Quoique, suivant toute apparence, elle veillât sur ses actions avec le plus grand soin, au moment où elle s'approcha de la fenêtre de la volière, elle rougit fort sensiblement. La première pensée de Fabrice, collé contre les barreaux de fer de sa fenêtre, fut de se livrer à l'enfantillage de frapper un peu avec la main sur ces barreaux, ce qui produirait un petit bruit ; puis la seule idée de ce manque de délicatesse lui fit horreur. Je mériterais que pendant huit jours elle envoyât soigner ses oiseaux par sa femme de chambre. Cette idée délicate ne lui fût point venue à Naples ou à Novare.

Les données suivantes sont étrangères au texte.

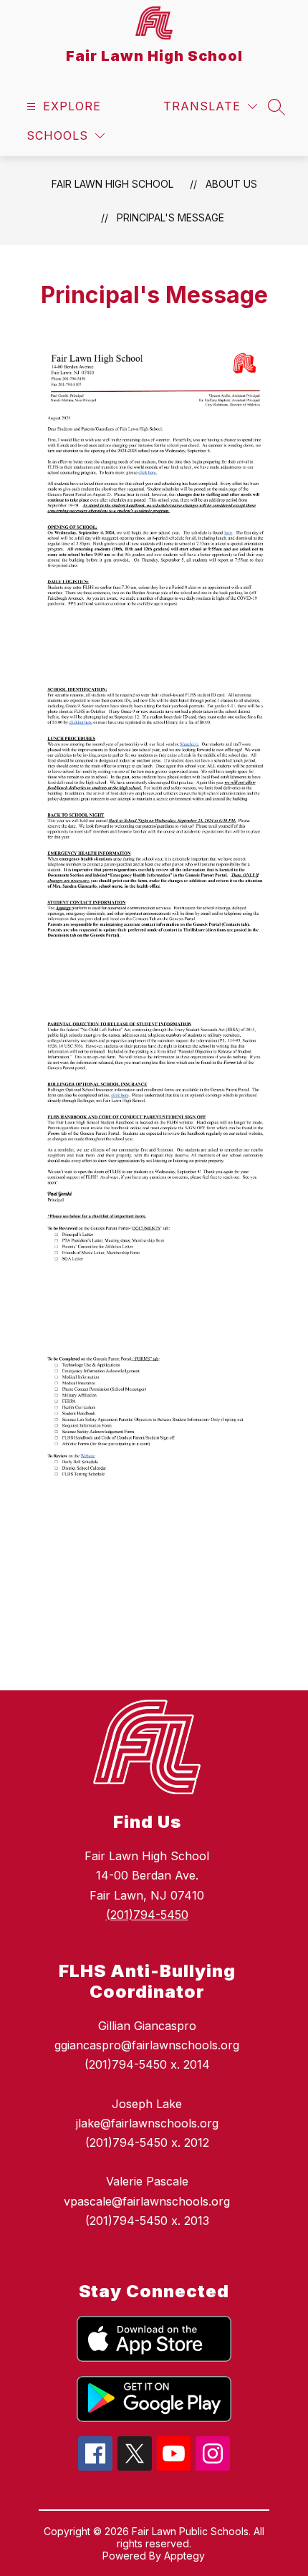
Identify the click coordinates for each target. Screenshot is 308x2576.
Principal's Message (170, 217)
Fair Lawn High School (112, 184)
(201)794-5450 (147, 1914)
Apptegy (184, 2555)
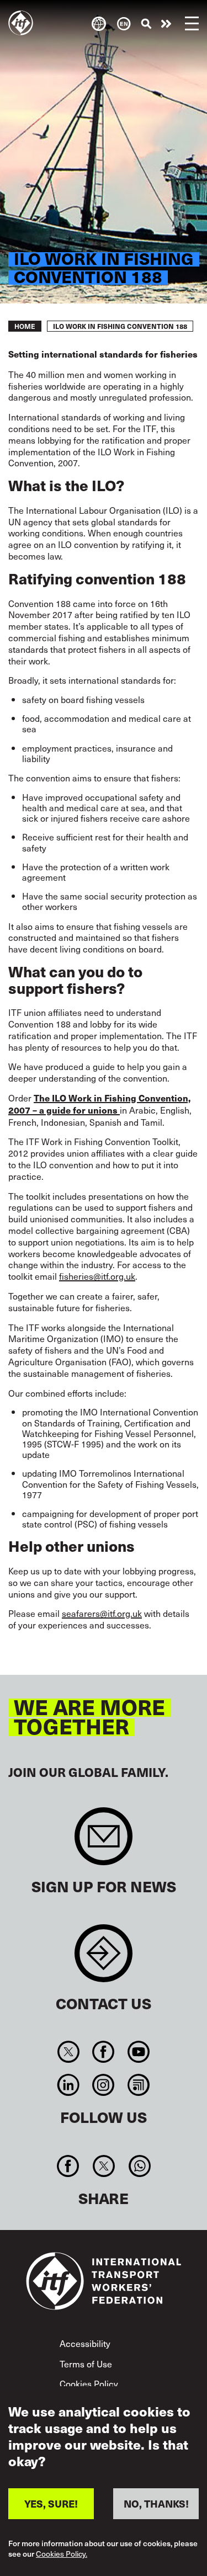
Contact (103, 1958)
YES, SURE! (51, 2503)
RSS (138, 2085)
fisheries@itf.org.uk (97, 1275)
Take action (166, 24)
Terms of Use (86, 2363)
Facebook (103, 2052)
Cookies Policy (89, 2383)
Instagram (103, 2085)
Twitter (69, 2052)
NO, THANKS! (156, 2503)
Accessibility (85, 2343)
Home (24, 326)
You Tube (138, 2052)
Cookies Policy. (61, 2554)
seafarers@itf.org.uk (102, 1613)
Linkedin (69, 2085)
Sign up (103, 1841)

Il la suivait ardemment des yeux: certainement, se disait-il, elle va s'en aller sans daigner jeter un regard sur cette pauvre fenêtre, et, pourtant elle est bien en face. Mais, en revenant du fond de la chambre que Fabrice grâce à sa position plus élevée apercevait fort bien, Clélia ne put s'empêcher de le regarder du haut de l'oeil, tout en marchant, et c'en fut assez pour que Fabrice se crût autorisé à la saluer. Ne sommes-nous pas seuls au monde ici? se dit-il pour s'en donner le courage. Sur ce salut, la jeune fille resta immobile et baissa les yeux; puis Fabrice les lui vit relever fort lentement; et évidemment, en faisant effort sur elle-même, elle salua le prisonnier avec le mouvement le plus grave et le plus distant mais elle ne put imposer silence à ses yeux; sans qu'elle le sût probablement, ils exprimèrent un instant la pitié la plus vive. Fabrice remarqua qu'elle rougissait tellement que la teinte rose s'étendait rapidement jusque sur le haut des épaules, dont la chaleur venait d'éloigner, en arrivant à la volière, un châle de dentelle noire. Le regard involontaire par lequel Fabrice répondit à son salut redoubla le trouble de la jeune fille. Que cette pauvre femme serait heureuse, se disait-elle en pensant à la duchesse, si un instant seulement elle pouvait le voir comme je le vois!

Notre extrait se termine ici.